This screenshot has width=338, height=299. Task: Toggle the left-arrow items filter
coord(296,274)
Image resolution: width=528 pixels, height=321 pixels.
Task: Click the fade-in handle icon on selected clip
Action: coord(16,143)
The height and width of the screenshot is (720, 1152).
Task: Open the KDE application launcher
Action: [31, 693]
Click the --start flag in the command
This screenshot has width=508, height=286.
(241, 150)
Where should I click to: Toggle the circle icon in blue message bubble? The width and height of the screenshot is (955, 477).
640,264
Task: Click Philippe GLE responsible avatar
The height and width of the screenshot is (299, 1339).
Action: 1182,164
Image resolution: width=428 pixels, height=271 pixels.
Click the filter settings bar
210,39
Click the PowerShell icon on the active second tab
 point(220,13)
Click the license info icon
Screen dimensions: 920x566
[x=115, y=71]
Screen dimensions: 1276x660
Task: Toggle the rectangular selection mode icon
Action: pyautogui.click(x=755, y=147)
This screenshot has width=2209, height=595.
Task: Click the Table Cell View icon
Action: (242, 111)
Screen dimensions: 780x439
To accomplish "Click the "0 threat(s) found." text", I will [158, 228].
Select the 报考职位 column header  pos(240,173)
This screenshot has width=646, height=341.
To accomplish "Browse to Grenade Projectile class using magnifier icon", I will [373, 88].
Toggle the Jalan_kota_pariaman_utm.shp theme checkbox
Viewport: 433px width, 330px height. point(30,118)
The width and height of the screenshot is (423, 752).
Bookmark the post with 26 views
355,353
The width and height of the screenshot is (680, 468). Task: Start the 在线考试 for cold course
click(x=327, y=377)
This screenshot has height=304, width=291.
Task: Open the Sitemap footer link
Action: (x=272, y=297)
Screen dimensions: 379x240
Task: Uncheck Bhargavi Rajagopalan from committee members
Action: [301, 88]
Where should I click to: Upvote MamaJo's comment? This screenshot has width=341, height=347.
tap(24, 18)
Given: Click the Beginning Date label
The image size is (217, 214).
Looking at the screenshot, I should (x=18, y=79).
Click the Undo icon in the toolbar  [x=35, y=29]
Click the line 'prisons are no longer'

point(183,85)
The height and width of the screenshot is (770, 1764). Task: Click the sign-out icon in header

____

TASK DESCRIPTION: Exactly reproduce the entries in their entirety.

ANSWER BELOW:
This screenshot has width=338, height=299. Task: Toggle the left-arrow items filter
coord(296,274)
Image resolution: width=528 pixels, height=321 pixels.
Task: Click the fade-in handle icon on selected clip
Action: coord(16,143)
The height and width of the screenshot is (720, 1152).
Task: Open the KDE application launcher
Action: [31, 693]
Click the --start flag in the command
This screenshot has width=508, height=286.
(241, 150)
Where should I click to: Toggle the circle icon in blue message bubble? The width and height of the screenshot is (955, 477).
640,264
Task: Click Philippe GLE responsible avatar
The height and width of the screenshot is (299, 1339).
Action: 1182,164
Image resolution: width=428 pixels, height=271 pixels.
Click the filter settings bar
210,39
Click the PowerShell icon on the active second tab
 point(220,13)
Click the license info icon
Screen dimensions: 920x566
[x=115, y=71]
Screen dimensions: 1276x660
Task: Toggle the rectangular selection mode icon
Action: pyautogui.click(x=755, y=147)
This screenshot has width=2209, height=595.
Task: Click the Table Cell View icon
Action: (242, 111)
Screen dimensions: 780x439
To accomplish "Click the "0 threat(s) found." text", I will [158, 228].
Select the 报考职位 column header  pos(240,173)
This screenshot has width=646, height=341.
To accomplish "Browse to Grenade Projectile class using magnifier icon", I will [373, 88].
Toggle the Jalan_kota_pariaman_utm.shp theme checkbox
Viewport: 433px width, 330px height. point(30,118)
The width and height of the screenshot is (423, 752).
Bookmark the post with 26 views
355,353
The width and height of the screenshot is (680, 468). Task: Start the 在线考试 for cold course
click(x=327, y=377)
This screenshot has height=304, width=291.
Task: Open the Sitemap footer link
Action: (x=272, y=297)
Screen dimensions: 379x240
Task: Uncheck Bhargavi Rajagopalan from committee members
Action: [301, 88]
Where should I click to: Upvote MamaJo's comment? This screenshot has width=341, height=347.
tap(24, 18)
Given: Click the Beginning Date label
The image size is (217, 214).
Looking at the screenshot, I should (x=18, y=79).
Click the Undo icon in the toolbar  [x=35, y=29]
Click the line 'prisons are no longer'

point(183,85)
The height and width of the screenshot is (770, 1764). Task: Click the sign-out icon in header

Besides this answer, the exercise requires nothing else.